What happened ten or so years ago that caused such an extended bout with depression? Who knows? There was the scooter accident that broke my face and gave me a concussion (concussion increases risk of depression). A couple of years later I moved back to the east coast, closer to my family. I went back to agency work, which required more hours and travel than my publishing job had. My metabolism changed and I started gaining weight despite going up and down the stairs to my fifth-floor walkup all the time. My stepfather got cancer and I helped to take care of him during his treatment even though he’d been an abusive drunk who destroyed my self-esteem during my adolescent and teen years, and then he died. My friend — oh wait. Yeah, that whole help-your-abuser-and-watch-him-die thing was probably the trigger. Damn brain.

Anyway, I stopped going out socially for the most part. I bought a tv for work (we had a lot of network clients and I had to be familiar with their shows during pitch meetings), and fell into the habit of lying in bed staring at the screen, watching DVD box sets I bought at the Virgin megastore on my way home from work. I put less energy into staying in touch with friends because I didn’t feel like I had anything valuable to contribute to my relationships (the friends I had were super cool and impressive, whereas I had devolved from similarly cool and impressive to worthless potato). When I had to go to a meeting or conference for work, I’d just remember how I used to be and feel and would try to act like that even though I didn’t feel that way.

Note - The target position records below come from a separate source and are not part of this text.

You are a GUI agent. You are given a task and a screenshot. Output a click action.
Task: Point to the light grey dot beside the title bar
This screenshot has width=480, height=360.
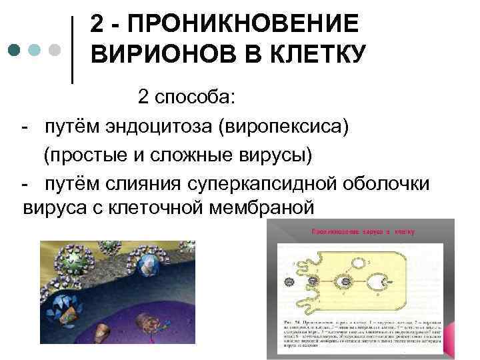pyautogui.click(x=55, y=50)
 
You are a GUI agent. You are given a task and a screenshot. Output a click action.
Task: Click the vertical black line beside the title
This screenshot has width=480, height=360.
pyautogui.click(x=72, y=50)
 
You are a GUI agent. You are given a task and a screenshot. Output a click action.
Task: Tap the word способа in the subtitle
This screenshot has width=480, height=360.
pyautogui.click(x=197, y=98)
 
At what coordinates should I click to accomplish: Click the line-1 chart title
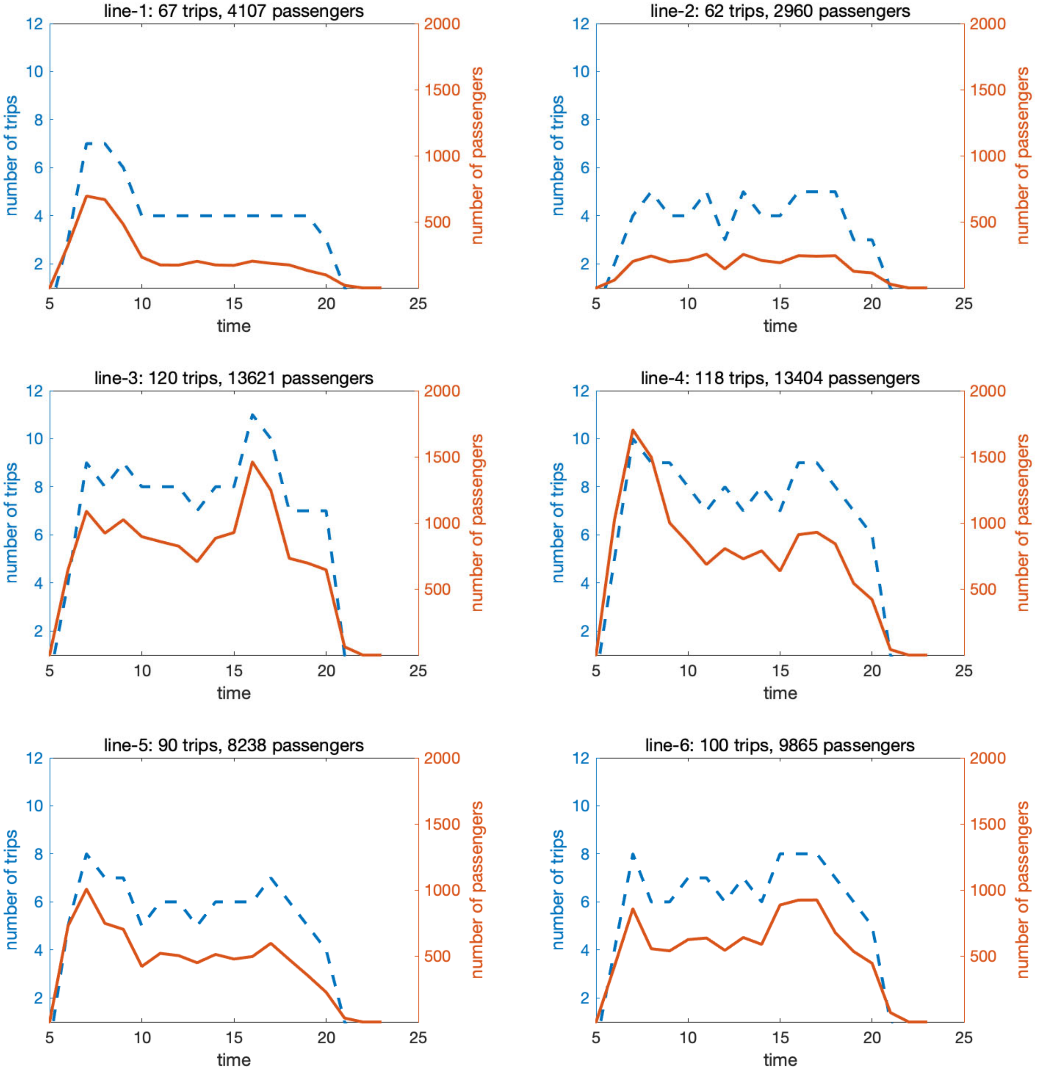coord(234,11)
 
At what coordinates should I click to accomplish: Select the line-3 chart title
coord(234,378)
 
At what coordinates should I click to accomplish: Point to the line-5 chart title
coord(234,745)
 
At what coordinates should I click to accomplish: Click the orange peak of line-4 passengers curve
coord(633,430)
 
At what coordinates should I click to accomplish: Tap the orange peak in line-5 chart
coord(86,889)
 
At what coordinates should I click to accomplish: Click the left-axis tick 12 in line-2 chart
coord(580,24)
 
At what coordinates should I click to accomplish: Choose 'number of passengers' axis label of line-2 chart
coord(1023,156)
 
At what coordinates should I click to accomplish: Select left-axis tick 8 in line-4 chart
coord(585,487)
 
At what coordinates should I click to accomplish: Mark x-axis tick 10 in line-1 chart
coord(142,303)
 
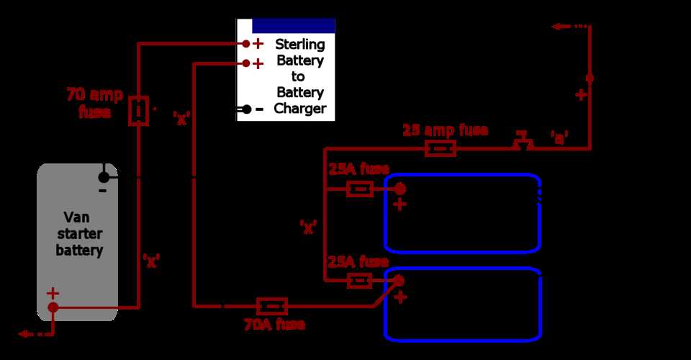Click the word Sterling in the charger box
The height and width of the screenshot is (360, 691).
click(x=300, y=45)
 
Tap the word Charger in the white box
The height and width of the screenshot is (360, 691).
click(x=300, y=109)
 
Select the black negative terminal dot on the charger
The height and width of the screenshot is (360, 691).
click(x=246, y=109)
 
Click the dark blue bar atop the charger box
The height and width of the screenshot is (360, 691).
click(x=293, y=25)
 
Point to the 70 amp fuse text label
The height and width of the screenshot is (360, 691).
click(x=94, y=103)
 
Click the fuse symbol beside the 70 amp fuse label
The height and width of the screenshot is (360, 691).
click(x=139, y=111)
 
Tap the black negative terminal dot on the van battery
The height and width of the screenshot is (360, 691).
click(x=104, y=177)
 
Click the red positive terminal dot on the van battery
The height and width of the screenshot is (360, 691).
click(x=53, y=307)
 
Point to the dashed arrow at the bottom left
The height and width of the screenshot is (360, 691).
click(x=36, y=334)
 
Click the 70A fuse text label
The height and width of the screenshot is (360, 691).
click(x=274, y=325)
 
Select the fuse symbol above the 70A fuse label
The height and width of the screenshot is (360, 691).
click(x=272, y=307)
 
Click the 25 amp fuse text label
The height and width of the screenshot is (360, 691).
click(x=445, y=130)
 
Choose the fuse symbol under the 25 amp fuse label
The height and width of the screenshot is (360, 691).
click(x=440, y=149)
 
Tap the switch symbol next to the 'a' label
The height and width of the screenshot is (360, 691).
click(x=523, y=142)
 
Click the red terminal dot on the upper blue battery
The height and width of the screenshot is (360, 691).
click(x=399, y=189)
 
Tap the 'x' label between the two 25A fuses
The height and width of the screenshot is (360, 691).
click(x=309, y=227)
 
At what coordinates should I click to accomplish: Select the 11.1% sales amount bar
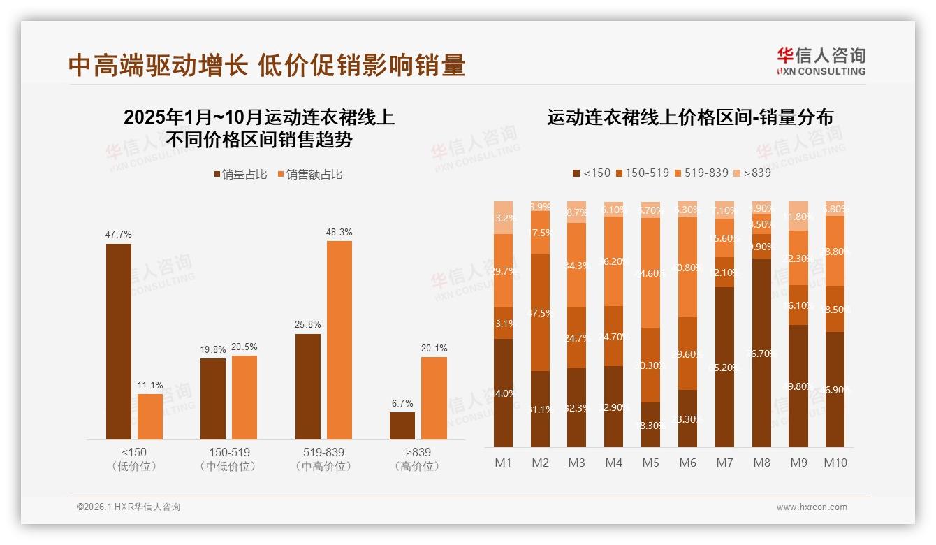click(150, 416)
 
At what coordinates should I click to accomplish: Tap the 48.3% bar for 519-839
click(339, 340)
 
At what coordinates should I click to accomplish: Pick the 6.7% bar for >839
click(402, 426)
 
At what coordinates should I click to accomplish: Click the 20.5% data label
click(244, 347)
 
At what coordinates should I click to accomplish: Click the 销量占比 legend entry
click(240, 175)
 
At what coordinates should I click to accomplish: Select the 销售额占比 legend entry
click(310, 175)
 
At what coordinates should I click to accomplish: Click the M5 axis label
click(650, 463)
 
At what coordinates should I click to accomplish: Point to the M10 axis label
click(835, 463)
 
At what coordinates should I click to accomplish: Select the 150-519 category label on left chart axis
click(228, 452)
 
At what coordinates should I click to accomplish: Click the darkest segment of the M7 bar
click(725, 367)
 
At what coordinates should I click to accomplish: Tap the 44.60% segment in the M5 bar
click(650, 273)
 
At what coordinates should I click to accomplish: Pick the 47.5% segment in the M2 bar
click(540, 312)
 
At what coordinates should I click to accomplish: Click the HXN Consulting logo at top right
click(821, 61)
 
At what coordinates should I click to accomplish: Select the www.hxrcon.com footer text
click(812, 507)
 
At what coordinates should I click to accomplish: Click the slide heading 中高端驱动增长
click(158, 66)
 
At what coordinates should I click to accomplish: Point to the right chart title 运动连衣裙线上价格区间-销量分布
click(689, 117)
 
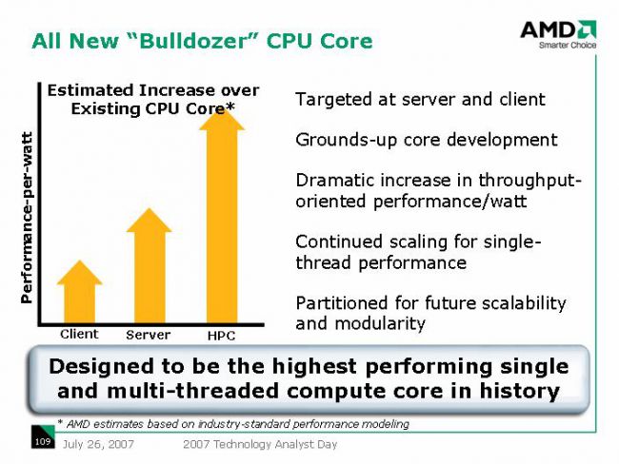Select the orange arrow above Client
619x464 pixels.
(x=79, y=292)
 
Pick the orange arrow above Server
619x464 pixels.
(x=149, y=265)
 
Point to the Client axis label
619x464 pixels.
(x=79, y=335)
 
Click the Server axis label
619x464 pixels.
(x=148, y=335)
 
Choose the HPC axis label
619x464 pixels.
(x=221, y=336)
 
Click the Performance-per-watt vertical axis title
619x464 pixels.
(x=27, y=218)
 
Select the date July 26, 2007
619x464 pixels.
(x=98, y=444)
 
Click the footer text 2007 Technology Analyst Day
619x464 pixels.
(x=260, y=444)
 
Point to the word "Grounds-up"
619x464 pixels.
(x=347, y=141)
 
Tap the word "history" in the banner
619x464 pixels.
(x=520, y=391)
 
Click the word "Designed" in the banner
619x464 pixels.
(x=102, y=367)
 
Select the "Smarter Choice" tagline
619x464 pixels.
(x=568, y=45)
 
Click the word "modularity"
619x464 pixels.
(x=380, y=323)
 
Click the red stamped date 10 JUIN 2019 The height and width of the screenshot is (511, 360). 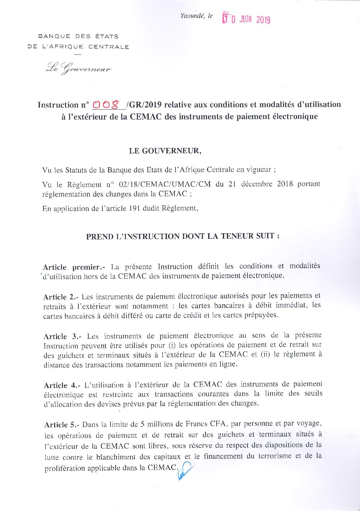point(246,18)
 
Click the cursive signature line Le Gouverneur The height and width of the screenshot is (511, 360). point(78,68)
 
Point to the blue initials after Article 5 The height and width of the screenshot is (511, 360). point(185,471)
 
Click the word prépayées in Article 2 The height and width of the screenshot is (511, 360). point(261,315)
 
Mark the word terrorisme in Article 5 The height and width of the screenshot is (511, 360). point(273,456)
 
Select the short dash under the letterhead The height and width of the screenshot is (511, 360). point(78,54)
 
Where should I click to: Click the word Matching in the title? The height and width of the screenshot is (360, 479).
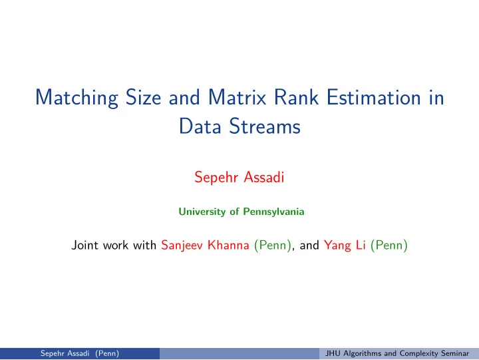[77, 98]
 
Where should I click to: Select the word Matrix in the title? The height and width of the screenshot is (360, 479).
[237, 98]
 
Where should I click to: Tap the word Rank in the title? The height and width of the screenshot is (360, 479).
[296, 98]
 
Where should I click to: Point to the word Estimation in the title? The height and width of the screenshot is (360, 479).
[374, 98]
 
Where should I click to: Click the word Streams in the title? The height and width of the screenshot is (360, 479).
[265, 126]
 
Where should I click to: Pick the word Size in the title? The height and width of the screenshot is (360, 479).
[143, 98]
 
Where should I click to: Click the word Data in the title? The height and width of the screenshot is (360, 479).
[200, 126]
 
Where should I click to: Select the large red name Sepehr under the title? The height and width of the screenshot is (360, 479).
[216, 178]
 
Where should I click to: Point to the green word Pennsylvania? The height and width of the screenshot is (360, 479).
[273, 212]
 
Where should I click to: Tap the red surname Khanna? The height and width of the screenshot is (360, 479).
[228, 245]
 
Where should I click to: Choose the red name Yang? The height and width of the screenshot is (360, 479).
[337, 246]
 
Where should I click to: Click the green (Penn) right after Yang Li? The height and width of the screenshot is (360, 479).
[389, 246]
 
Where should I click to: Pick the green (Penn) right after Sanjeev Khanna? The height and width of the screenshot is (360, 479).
[273, 246]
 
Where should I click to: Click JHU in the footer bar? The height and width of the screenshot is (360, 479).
[333, 353]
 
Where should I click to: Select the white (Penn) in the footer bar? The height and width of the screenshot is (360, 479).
[107, 353]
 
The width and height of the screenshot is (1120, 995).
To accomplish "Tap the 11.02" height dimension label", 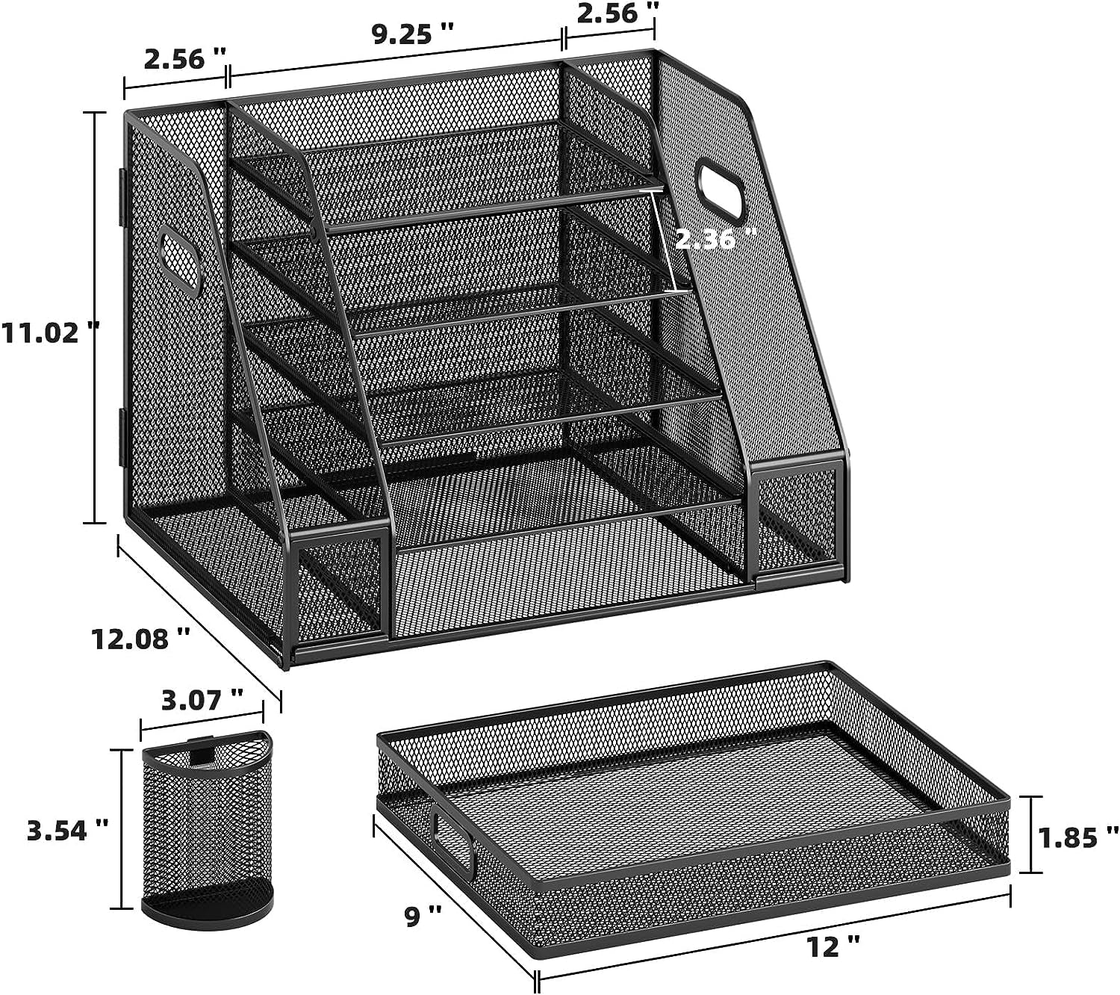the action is point(50,332).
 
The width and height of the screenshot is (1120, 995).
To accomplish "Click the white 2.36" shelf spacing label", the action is point(715,241).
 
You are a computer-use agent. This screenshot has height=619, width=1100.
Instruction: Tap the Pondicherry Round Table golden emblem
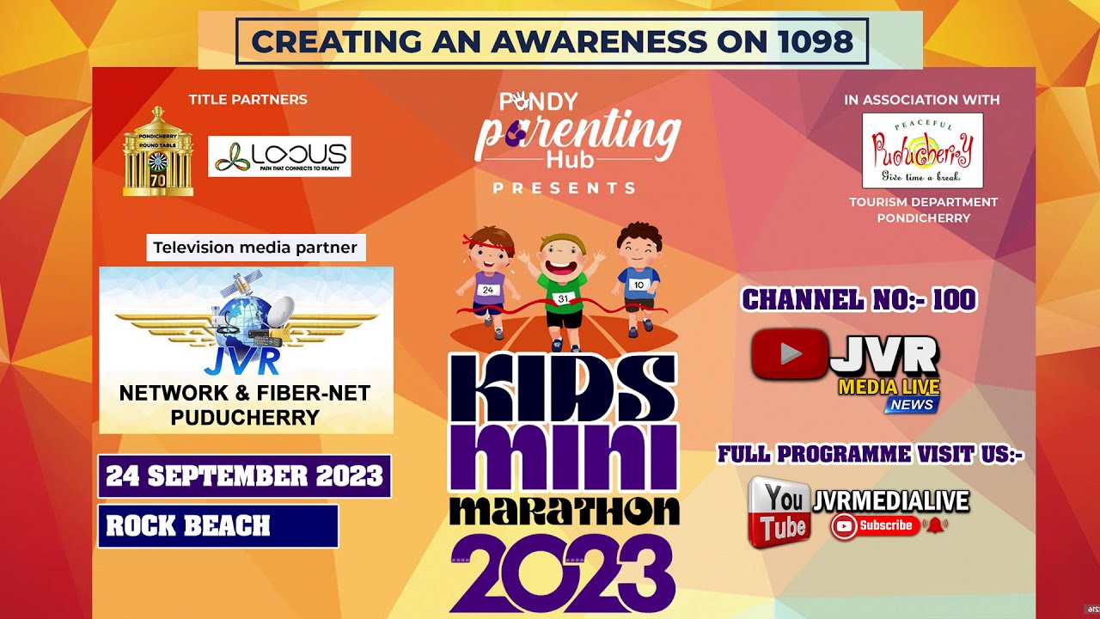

Then I went to work for a distributed company, and lost the sole thing that forced me out of my apartment and to interact with people. I became a  hermit, mostly venturing out only for WordCamps, where I would again just try to remember what I used to be like in social situations and act like that. Sometimes I was successful, and sometimes I failed. Sometimes I had to bail because the depression and anxiety were unconquerable that day. 99% of my interactions were conducted in text online. Having stepped into a position that was contentious in some circles, I was abused by strangers online who had issues with my boss and saw me as an acceptable proxy. Every mean comment chopped away at my self-esteem, even when I knew logically that I was a symbol to them, not a real person. I was a woman in a mostly-male environment, with all that brings. I lost some of my niceness as I tried to protect myself more. The first few years I managed okay (or so I thought), with only an abrupt tone or  sometimes flarey temper to give me away. But.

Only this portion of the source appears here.